Records from a data collection
================================
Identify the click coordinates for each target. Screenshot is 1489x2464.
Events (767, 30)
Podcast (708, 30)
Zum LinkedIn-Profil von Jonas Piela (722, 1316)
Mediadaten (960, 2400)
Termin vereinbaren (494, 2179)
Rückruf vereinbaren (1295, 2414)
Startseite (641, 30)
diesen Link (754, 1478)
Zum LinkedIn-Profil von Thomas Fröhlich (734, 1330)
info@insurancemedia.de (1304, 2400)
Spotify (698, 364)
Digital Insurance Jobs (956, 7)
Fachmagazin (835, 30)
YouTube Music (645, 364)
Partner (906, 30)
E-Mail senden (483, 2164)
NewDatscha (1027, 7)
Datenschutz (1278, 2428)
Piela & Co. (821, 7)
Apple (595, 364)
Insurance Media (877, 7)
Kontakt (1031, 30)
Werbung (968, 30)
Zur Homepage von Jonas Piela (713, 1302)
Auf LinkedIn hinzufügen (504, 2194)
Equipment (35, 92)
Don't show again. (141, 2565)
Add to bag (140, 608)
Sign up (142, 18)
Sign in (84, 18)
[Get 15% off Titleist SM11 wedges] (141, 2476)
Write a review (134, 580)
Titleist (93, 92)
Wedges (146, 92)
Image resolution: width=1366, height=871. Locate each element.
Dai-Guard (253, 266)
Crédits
================================
EXERCISE BRIEF: Take the entries above and write them out again unchanged.

ANSWER TO THIS PROBLEM:
Identify the click coordinates for each target. Screenshot is 1489x2464.
Events (767, 30)
Podcast (708, 30)
Zum LinkedIn-Profil von Jonas Piela (722, 1316)
Mediadaten (960, 2400)
Termin vereinbaren (494, 2179)
Rückruf vereinbaren (1295, 2414)
Startseite (641, 30)
diesen Link (754, 1478)
Zum LinkedIn-Profil von Thomas Fröhlich (734, 1330)
info@insurancemedia.de (1304, 2400)
Spotify (698, 364)
Digital Insurance Jobs (956, 7)
Fachmagazin (835, 30)
YouTube Music (645, 364)
Partner (906, 30)
E-Mail senden (483, 2164)
NewDatscha (1027, 7)
Datenschutz (1278, 2428)
Piela & Co. (821, 7)
Apple (595, 364)
Insurance Media (877, 7)
Kontakt (1031, 30)
Werbung (968, 30)
Zur Homepage von Jonas Piela (713, 1302)
Auf LinkedIn hinzufügen (504, 2194)
Equipment (35, 92)
Don't show again. (141, 2565)
Add to bag (140, 608)
Sign up (142, 18)
Sign in (84, 18)
[Get 15% off Titleist SM11 wedges] (141, 2476)
Write a review (134, 580)
Titleist (93, 92)
Wedges (146, 92)
Image resolution: width=1366, height=871. Locate each element.
Dai-Guard (253, 266)
Crédits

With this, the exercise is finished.